The results from a contact chaining query can be visualized by a contact graph. An example was published by the German magazine Der Spiegel, showing a slide from an NSA presentation with a 2-hop contact graph for the e-mail addresses of the CEO and the chairwoman of the Chinese telecommunications company Huawei:




Domestic and foreign results

Generally, it is said that analysts query the "Section 215 calling records", the "BR metadata" or something similar. This sounds like they only access the domestic telephone records and that therefore the resulting contact chains would fully consist of American phone numbers.

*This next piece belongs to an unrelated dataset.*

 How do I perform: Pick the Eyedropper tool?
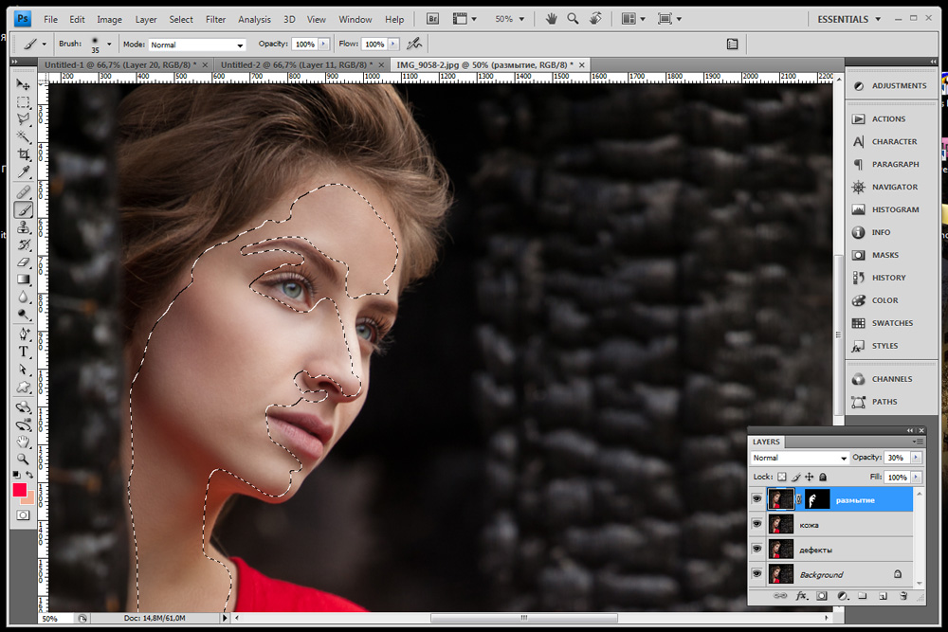pos(24,172)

The initial seed number however will often be a foreign number, as the whole purpose of the Section 215 program is to discover connections between foreign terrorists and potential conspirators inside the US. Analysts will therefore choose a seed for which they expect a good chance it has a domestic nexus, which probably explains the low numbers of RAS-approved identifiers.

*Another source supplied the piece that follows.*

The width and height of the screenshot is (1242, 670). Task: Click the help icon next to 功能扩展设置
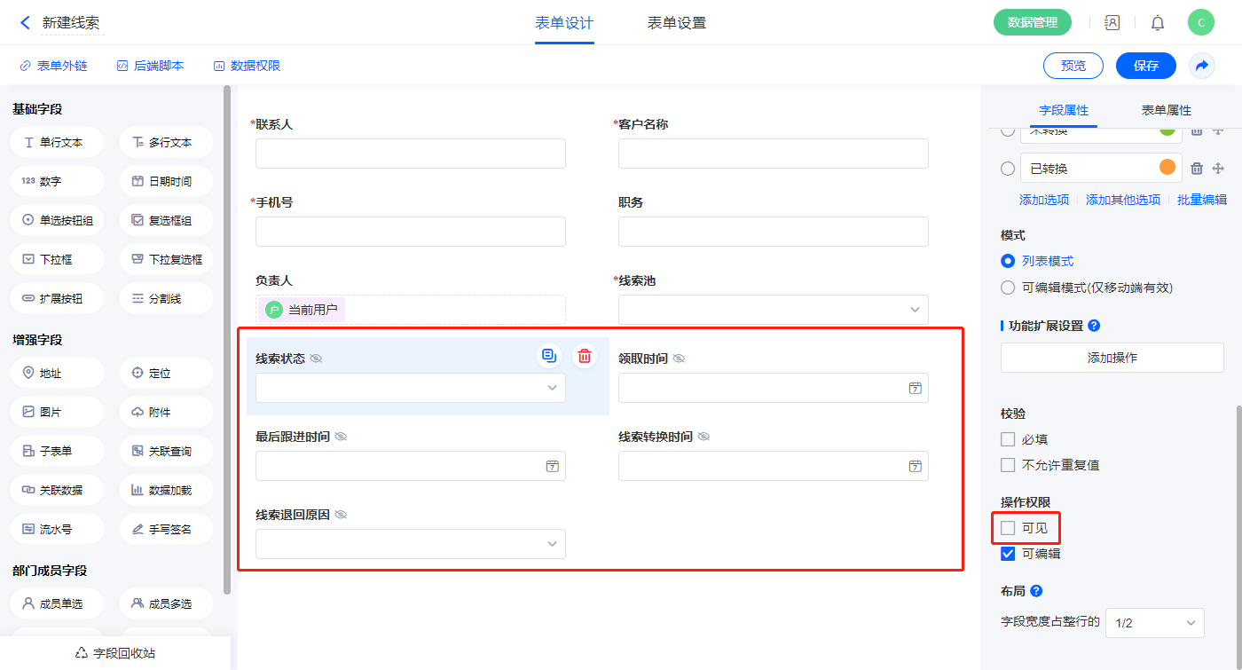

But as we have seen in the previous article, NSA stored the domestic phone records in MAINWAY, which also contains the foreign telephone and internet metadata collected overseas. That means that a contact chaining query will not only return identifiers from the domestic, but also from the NSA's worldwide metadata collection.


Federated queries

Such results from multiple sources are called federated queries. According to a 2011 training module, BR FISA queries initially only resulted in these federated queries, but in later versions of the query tool, the analyst could also check boxes to conduct an "unfederated" query and choose individual collection sources.

These options can be seen in the following screenshot from the user interface (the codename of which is redacted) used to conduct the contact chaining:


Selecting the "FISABR Mode" makes that an additional checkbox for the EO12333 source appears. An NSA memorandum explains that when this BR FISA option is chosen, the analyst will not only be provided with the domestic telephone metadata, but also with those from the SIGINT realm (which is collection overseas under EO 12333 authority), dating back to late 1998.

When the analyst used a RAS-approved selector, he could also check the box for PENREGISTRY, or PR/TT, which refers to the domestic internet metadata, but the collection thereof was ended by the end of 2011. Normal mode is for all other metadata collected abroad.
Analysts can determine the collection sources of each result by examining the Producer Designator Digraph (PDDG) and/or SIGINT Activity Designator (SIGAD) from each line of the contact chain file. BR FISA metadata can be identified by specific SIGADs.

SPCMA

There's also a fourth box for SPCMA mode, which stands for the "Special Procedures governing Communications Metadata Analysis" from January 2011. These allow contact chaining and other types of analysis on metadata that have already been collected under EO 12333, regardless of nationality and location (because metadata aren't constitutionally protected).

This means that US person identifiers that were in contact with valid foreign intelligence targets may be used for searching these foreign metadata too.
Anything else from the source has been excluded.